Zimmer: That is the change. We're seeing the model shift completely in ultrasound to nonradiologist utilization. Training is a big issue that's being addressed industry-wide, as well as the disbursement of specialties all over the U.S. and how they interact. We are working with our institutions on some of those training programs. We participate in SonoWorld. We supply cases to them for ongoing training. That's really a World Wide Web access capability, in terms of educating the nonsonographer. But it's an interesting shift in that market. That's the reason to go to an alternate distribution channel, where you can dramatically broaden your coverage area.
Lodgek: As that business has developed for us, we've put significant investment into the training aspect with applications specialists. That's been one of our largest growth segments, in terms of adding additional personnel at Toshiba. We've got an organization that is devoted specifically to training. That will have to be ongoing if we're going to get this technology out to a market that wants it and can use it.
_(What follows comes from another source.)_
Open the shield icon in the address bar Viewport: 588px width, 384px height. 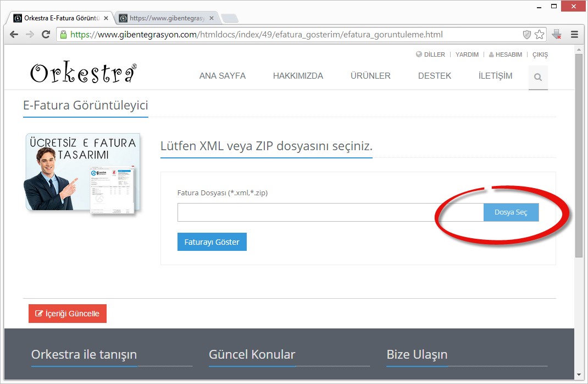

DI: So you've got a couple of challenges. You're finding huge growth in the nonradiology market for ultrasound, and you're settling into that market fairly extensively. But how do you educate your practitioners about it?
Lodgek: One of the characteristics we look for in dealers and agents is whether they are qualified or are willing to make the investment to become qualified, not only in demonstrating this equipment but in turning it over and teaching. We have regional seminars where we bring our dealers and agents in to train their people on the technology and its use. Now they've got to get out there to that end user and be able to train them. And if they need assistance, they contact us. In fact, we just dedicated a marketing individual to training in this particular physician office marketplace, which the dealer and agents cover.
DI: That undoubtedly helps. But it's a huge, huge market.
Lodgek: And it's a significant challenge. But there is a concept that medicine needs to be more preemptive, predictive, and preventive. I think ultrasound, in the hands of a qualified individual who's been trained, can fit right into that model.